Les arcanes du blockbuster, chapitre 11

1997. Grosse effervescence autour de la corbeille de fruits en plastique.

- Voilà, comme vous le savez, on est ENFIN reparti pour une trilogie Star Wars.
- Tout est prêt, chef. On a déjà Lego, Pizza Hut, Coca, Pepsi, Happy Meal, Nestlé, Toys “R” Us, Tampax, Sheba, Viagra, …
- Oui, il reste plus qu’à faire les films, en fait.
- L’avantage, c’est qu’on doit faire l’épisode I. Donc en fait, le scénar est déjà fait. En gros, l’enfance de Darth Vader.
- Comment il est devenu méchant.
- En trois films.
- Ah oui, merde, quand même. Va falloir habiller tout ça. Bon, Bryan, tu nous as fait le pack Star Wars.
- Voilà chef : il faut des vaisseaux, un bouclier à désactiver, une bataille dans l’espace, de l’humour, des robots, des sabres lasers, de la Force.
- Et tous les bruits qui vont avec. On va kiffer.
- Et de l’amour, chef.
- Bon, ben voilà. Vous me faites ça fois dix pour les effets spéciaux, et au tiers pour l’intrigue. Faut ajouter de quoi faire plusieurs jeux vidéo. Genre une course.
- Ouais, dans le genre épique, un Ben Hur numérique.
- Et pour le sabre laser, j’en veux plus.
- Un double ?
- Ouais, un double.
- Et le méchant ?
- On va pas se faire chier non plus. C’est un méchant. Mettez-lui un maquillage de satan, évitez qu’il parle. Son job c’est d’être méchant et d’avoir un double sabre laser.
- Trop cool.
- Ah j’oubliais justement. Voici Justin, qui sera notre consultant.
- …
- Et je vous arrête tout de suite, il est en service commandé. Vous retenez ce qu’il dit.
- Ok, chef.
- Justin, tu interviens quand tu le sens.
- Y’a une question majeure, chef, c’est donc les origines d’Anakin. Père de Luke, côté obscur, tout ça.
- A cause de son père ?
- Putain, on va pas faire le coup à chaque fois.
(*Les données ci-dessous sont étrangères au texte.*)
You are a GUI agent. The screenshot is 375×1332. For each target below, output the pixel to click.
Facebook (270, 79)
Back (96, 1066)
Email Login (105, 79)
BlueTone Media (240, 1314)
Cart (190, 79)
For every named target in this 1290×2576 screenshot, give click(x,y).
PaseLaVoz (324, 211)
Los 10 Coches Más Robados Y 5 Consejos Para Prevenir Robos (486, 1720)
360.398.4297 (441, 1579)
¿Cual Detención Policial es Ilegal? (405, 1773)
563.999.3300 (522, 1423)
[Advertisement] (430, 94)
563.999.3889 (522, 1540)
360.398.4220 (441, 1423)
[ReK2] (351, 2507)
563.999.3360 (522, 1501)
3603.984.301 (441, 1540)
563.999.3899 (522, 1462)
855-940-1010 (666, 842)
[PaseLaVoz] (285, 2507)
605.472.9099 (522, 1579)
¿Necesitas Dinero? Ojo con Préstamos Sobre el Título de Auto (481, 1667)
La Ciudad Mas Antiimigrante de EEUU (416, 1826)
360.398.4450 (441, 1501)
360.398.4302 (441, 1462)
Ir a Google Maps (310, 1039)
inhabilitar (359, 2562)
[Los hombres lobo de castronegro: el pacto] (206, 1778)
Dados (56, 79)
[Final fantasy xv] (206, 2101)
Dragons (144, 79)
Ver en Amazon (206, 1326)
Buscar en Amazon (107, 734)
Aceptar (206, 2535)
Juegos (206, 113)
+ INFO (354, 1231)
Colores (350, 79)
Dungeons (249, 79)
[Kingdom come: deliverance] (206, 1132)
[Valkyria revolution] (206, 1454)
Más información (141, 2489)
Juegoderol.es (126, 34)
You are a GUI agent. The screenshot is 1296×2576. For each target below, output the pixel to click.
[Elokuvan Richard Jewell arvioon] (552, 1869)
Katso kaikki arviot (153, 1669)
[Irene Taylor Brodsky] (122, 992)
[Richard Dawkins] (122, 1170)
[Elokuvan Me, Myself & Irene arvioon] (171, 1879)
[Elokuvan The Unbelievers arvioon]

- Faut bien qu’il ait un père en même temps.
- OU ALORS…
- ???
- Pas de père.
- Oh putain, Stanley, tu scores sur ce coup-là. Pas de père.
- Ouais, merci chef. Du jamais vu, en plus, c’est bien à Star Wars qu’on pouvait réserver ça, non ?
- Et l’immaculée conception ?
- Ta gueule Jerry. Au pire, ça parlera à différentes franges du public.
- On veut rire.
- Oui, Justin, et on va rire. A quoi penses-tu ?
- Un personnage drôle comme les ewoks. Qui fait des bêtises.
- D’accord.
- Et qui parle tout bizarre et drôle. Et un nom marrant aussi. Comme ça on aura envie de l’imiter.
- On va faire ça. Jack, pour les univers, vous avez retenu quoi ?
- Aquatique, chef, ça a pas encore été fait dans Star Wars. Des décors sous l’eau, des monstres marins : genre il va bouffer le vaisseau des gentils mais il se fait bouffer par un plus gros que lui.
- J’adore.
- Ah, tant mieux Justin.
- Encore.
- Encore ?
- … au pire, chef, on met deux fois cette scène ?
- Ouais, faites-ça.
- Et donc, la créature marrante, ça pourrait être une grenouille. Genre qui marche et qui parle.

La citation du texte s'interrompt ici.